● EXERCISE DIRECTIONS
Identify each line in the entries below that contains the string "column", and copy those lines in full.

● DATA SUPPLIED
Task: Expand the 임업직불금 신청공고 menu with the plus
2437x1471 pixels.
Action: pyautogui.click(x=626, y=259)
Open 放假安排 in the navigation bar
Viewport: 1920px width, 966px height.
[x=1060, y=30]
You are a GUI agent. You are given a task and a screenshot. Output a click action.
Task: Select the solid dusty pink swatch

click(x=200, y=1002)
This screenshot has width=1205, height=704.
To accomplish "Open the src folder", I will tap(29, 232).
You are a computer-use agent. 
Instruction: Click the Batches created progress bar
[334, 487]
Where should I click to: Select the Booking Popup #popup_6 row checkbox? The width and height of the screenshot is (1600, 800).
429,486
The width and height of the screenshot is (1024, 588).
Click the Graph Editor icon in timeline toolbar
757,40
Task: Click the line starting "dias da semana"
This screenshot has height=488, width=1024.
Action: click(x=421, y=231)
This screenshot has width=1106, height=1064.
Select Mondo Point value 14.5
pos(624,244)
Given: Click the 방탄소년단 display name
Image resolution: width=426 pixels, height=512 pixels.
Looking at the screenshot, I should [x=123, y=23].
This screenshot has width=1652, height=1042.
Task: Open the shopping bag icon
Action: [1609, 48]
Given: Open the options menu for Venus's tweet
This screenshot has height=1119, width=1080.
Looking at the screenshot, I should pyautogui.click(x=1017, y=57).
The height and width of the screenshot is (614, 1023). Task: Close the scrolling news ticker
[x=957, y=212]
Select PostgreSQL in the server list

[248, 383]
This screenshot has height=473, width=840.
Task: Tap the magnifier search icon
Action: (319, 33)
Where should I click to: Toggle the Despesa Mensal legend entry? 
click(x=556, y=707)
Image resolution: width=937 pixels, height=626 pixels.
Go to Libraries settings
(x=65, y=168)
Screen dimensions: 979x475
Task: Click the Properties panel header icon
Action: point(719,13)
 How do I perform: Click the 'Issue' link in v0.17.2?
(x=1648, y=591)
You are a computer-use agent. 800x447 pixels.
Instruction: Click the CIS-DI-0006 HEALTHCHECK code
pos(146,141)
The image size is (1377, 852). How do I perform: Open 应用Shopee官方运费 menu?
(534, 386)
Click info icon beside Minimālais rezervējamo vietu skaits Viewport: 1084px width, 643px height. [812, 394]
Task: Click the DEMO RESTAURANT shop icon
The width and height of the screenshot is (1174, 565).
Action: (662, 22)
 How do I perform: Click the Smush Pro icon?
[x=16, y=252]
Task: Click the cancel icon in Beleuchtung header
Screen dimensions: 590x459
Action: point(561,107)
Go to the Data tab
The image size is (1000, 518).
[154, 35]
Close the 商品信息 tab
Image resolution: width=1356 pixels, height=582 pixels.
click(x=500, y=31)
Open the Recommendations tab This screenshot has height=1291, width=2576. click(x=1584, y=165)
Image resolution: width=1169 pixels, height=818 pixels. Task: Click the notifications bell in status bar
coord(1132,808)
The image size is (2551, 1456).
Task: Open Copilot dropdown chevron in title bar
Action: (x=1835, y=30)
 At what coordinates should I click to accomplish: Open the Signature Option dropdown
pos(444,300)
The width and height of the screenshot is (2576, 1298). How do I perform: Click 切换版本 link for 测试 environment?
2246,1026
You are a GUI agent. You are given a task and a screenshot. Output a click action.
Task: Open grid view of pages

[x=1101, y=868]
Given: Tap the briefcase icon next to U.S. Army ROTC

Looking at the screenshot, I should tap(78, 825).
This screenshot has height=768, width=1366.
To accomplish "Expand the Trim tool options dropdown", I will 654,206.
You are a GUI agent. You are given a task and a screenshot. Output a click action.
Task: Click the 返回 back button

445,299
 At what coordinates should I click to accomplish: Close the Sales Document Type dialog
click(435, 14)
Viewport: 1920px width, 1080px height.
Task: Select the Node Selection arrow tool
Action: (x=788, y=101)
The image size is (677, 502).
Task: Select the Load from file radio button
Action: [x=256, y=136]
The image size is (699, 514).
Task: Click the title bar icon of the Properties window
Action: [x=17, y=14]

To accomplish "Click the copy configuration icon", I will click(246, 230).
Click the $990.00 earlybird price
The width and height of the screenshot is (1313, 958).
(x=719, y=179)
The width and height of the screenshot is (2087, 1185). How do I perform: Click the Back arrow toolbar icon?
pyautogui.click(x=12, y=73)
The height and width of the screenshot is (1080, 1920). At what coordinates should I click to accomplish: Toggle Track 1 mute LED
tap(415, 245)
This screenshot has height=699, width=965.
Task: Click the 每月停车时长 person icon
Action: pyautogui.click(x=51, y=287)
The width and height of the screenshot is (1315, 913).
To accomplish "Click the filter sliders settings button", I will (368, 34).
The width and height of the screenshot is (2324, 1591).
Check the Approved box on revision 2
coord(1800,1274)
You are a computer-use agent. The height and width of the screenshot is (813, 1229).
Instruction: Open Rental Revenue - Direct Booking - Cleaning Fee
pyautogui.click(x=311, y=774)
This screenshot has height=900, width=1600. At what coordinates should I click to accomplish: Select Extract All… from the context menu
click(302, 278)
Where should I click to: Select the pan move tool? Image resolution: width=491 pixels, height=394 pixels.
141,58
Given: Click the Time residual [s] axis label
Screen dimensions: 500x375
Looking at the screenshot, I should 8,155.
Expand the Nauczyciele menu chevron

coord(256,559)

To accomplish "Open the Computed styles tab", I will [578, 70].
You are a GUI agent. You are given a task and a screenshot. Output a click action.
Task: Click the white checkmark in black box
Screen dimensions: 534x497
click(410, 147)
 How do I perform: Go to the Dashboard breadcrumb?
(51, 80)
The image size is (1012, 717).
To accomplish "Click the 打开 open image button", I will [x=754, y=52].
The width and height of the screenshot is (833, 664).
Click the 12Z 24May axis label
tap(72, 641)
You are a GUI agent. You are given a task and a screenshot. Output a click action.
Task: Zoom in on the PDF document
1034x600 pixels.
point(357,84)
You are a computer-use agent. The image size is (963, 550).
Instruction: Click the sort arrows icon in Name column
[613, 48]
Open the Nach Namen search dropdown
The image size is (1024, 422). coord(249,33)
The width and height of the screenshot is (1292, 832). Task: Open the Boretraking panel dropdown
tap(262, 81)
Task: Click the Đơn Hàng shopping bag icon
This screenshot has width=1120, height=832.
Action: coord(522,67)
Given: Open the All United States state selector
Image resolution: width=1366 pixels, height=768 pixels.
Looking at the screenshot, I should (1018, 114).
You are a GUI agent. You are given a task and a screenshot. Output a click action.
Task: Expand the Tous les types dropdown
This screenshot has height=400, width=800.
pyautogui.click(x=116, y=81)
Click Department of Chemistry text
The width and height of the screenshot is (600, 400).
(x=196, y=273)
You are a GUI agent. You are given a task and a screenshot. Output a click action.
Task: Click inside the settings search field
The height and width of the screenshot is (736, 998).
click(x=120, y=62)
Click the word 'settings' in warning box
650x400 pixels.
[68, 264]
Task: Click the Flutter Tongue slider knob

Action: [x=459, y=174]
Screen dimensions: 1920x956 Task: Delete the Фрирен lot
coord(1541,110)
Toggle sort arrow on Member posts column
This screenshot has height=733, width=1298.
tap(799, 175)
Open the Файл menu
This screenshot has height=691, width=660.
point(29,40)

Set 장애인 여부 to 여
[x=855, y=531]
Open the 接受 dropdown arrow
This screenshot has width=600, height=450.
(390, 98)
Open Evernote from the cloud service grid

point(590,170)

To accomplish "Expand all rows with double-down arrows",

● COMPLETED EXERCISE
Instruction: Click the sort arrows icon in Name column
Toggle sort arrow on Member posts column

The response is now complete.